May 26, 2005

Gender

I got up this morning and looked out the window and it hadn’t snowed overnight. But then I hadn’t expected it to. It’s near the end of May, and besides, we’re in the wrong planting zone.

I’ve always thought that “it” is not a very poetic word for things like weather and seasons and precipitation, but we Americans have somehow got stuck with it. Other languages seem to enjoy the irony of being sexier because they have gender. The Italians or the French maybe would look out the window in the morning and say, “She didn’t snow last night because she’s only May.” Or maye they wouldn’t. It’s pretty certain that we wouldn’t. Not known to lay much by grammar, we frequently use gender for sex, either ignorant of or not especially being impressed by the fact that gender is mostly for words, and sex, for people.

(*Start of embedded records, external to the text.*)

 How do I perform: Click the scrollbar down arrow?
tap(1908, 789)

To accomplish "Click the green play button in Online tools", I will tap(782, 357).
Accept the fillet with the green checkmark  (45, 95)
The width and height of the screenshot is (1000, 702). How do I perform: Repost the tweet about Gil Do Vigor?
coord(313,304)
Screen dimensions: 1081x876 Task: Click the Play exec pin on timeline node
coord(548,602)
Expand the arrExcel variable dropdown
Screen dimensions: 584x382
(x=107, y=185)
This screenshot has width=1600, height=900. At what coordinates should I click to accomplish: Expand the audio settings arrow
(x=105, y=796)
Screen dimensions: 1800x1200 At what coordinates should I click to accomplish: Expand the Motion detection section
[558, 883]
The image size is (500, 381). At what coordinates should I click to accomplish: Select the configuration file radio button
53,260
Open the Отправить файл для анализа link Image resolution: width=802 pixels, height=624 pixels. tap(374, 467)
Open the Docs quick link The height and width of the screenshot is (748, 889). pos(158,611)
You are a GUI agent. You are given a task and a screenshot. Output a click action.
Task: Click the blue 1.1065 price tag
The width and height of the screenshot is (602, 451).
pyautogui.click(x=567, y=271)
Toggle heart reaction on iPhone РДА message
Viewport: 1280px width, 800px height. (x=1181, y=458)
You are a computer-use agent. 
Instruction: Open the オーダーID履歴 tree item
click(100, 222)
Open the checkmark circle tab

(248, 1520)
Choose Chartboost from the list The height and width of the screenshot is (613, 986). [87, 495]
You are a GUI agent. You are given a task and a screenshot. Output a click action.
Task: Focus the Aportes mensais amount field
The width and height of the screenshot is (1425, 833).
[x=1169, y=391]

Sex is only for some people, of course. Increasingly, we Episcopalians have to look to our bishops to find out exactly whom. It’s too bad. I’d like to presume that most of those who become bishops never anticipated that sex might one day be included in the “faith, unity, and discipline of the church” when they signed on to guard it and all.

Somehow, though, they seem to have come to relish the idea. Considering the way they talk it about all the time, it’ll more than likely be included in the Chicago-Lambeth Quadrilateral one of these days.